The residences are occupied by members of Pi Kappa Alpha and Zeta Beta Tau, two CSUN fraternities. These are not frat houses, technically - PKA and ZBT letters do not hang from the homes. They are unmaintained and filthy, but they are a far cry from "Animal House."
"It's ridiculous. We'll have five people come over, and the cops will come up - and the cops will tell us this is ridiculous," said Dan Schneider, 23, who lives with the ZBTers.
No shootings or stabbings have occurred at fraternities during CSUN Police Chief Anne P. Glavin's four years on the job, nor have any related cases of sexual assault been reported to her department. Glavin said "98 percent" of the Greek-related complaints deal with parking, noise and litter.
"There is not a knee-jerk solution," she said, adding that students should be respectful of their neighbors. "But I've been in the business 30 years. This is not a new problem for college communities."
Last spring, ZBT notified neighbors of an upcoming event to raise money for breast cancer. The philanthropy event included a Chippendale-style show at which sorority girls would buy dates with the student strippers. The neighbors pushed back, and the event was canceled.
Housing turnover
The pressure has caused regular turnover in the run-down houses rented by fraternity members. Sigma Phi Epsilon gave up on a three-bedroom Halsted home in April. But it wasn't replaced by a family of four or a few young professionals. In moved three members of Pi Kappa Alpha.
"Who else is going to want to live there?" Schneider said. "Have you seen that house?"
CSUN is a commuter campus at heart, with 2,200 beds for its 33,000 students. With an average age of 27, only 4 percent of the student body claims Greek membership, compared with about 12 percent at UCLA and 20 percent at USC. But over the years it has grown in stature and in admissions draw.
"This is no longer Valley State College," said Los Angeles Councilman Greig Smith, who represents the Northridge district and has lobbied CSUN to establish a Greek Row. "They are bringing in students from all over the state, from all over the world. And they need to evolve."
The 48-year-old campus recently unveiled its growth plan. Called Envision 2035, it detailed goals to build 600 faculty and staff housing units, expand on-campus housing for 2,500 students and construct a $100 million performing arts center.
No Greek Row
Left out was a Greek Row, which would cost millions to create.
"As we went out and had conversations on and off campus, there was not a big push for that," Dean of Students William C. Watkins said. "If that had emerged, that kind of need is directly in competition with academic space needs.
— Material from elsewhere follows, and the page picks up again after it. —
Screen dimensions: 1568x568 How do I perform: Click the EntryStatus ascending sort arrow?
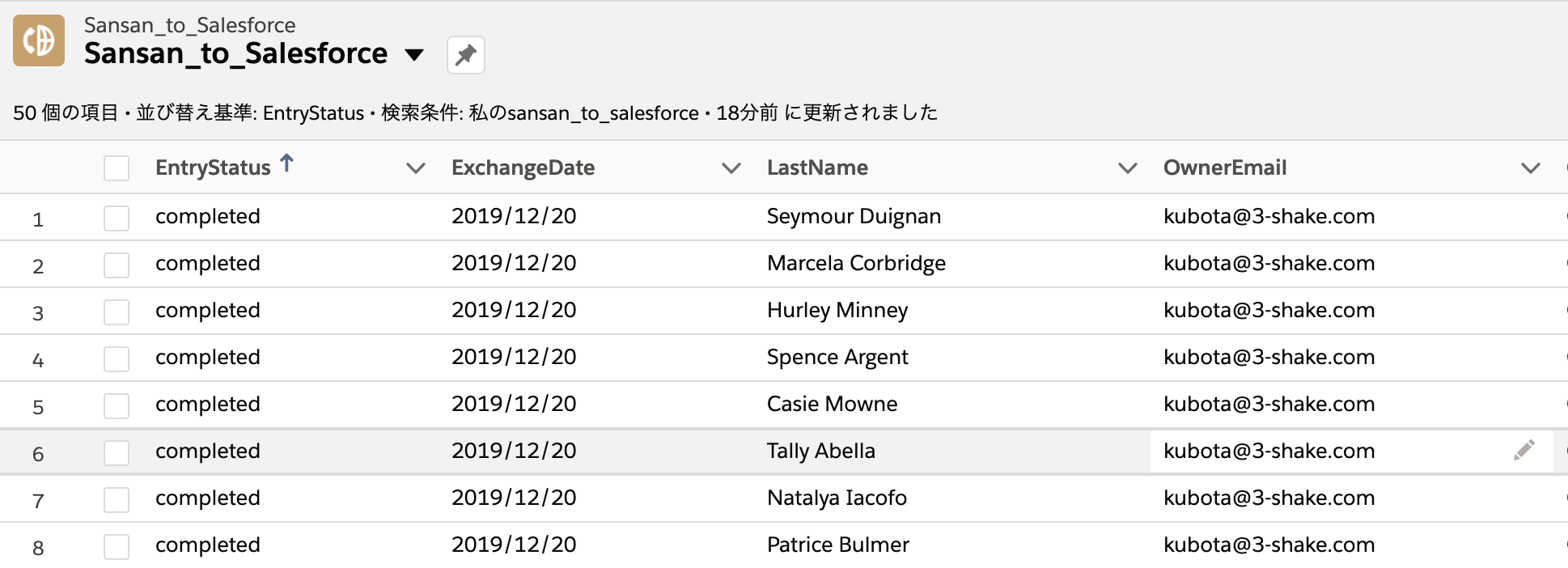[x=286, y=164]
We needed to make sure that we had adequate facilities to take care of our primary mission, which is teaching and learning.
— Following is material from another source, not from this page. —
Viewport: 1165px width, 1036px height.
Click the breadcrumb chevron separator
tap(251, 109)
"I don't imagine this is a challenge that is going to disappear overnight."
Patel wishes it would. He attended the University of Southern California, with its stately fraternity and sorority houses centered in a T-shape among the apartments east of Hoover Street. And he blames CSUN for forcing neighbors to deal with its students.
"This is typical of CSUN," said Patel, a real estate investor who works out of his home. "The leadership of CSUN adheres to the minimal requirements to get by. If a student practiced the same criteria, they'd fail in life."
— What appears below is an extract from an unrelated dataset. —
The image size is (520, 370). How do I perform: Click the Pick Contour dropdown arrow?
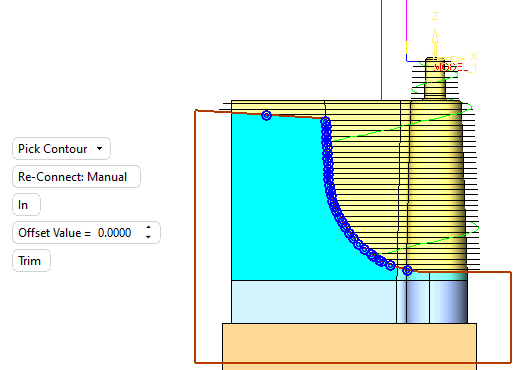click(x=99, y=149)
That's not to say Northridge doesn't benefit from having a state university. Besides being one of the largest employers in the San Fernando Valley and pouring millions annually into the local economy, CSUN gives this safe community some of that enlightened-minds spirit.
But it's difficult to live alongside a college campus without dealing with college students - both when they're a blessing and when they're a curse. The solution, according to the past land-use chairman of the Northridge East Neighborhood Council: Live west of Tampa Avenue.
Judie Levin wouldn't relent on that issue when she and her husband moved to Northridge. And she has little sympathy for newcomers who don't follow that advice.
"The neighbors, as far as I am concerned, made a mistake in moving there," she said, "and now they are stuck."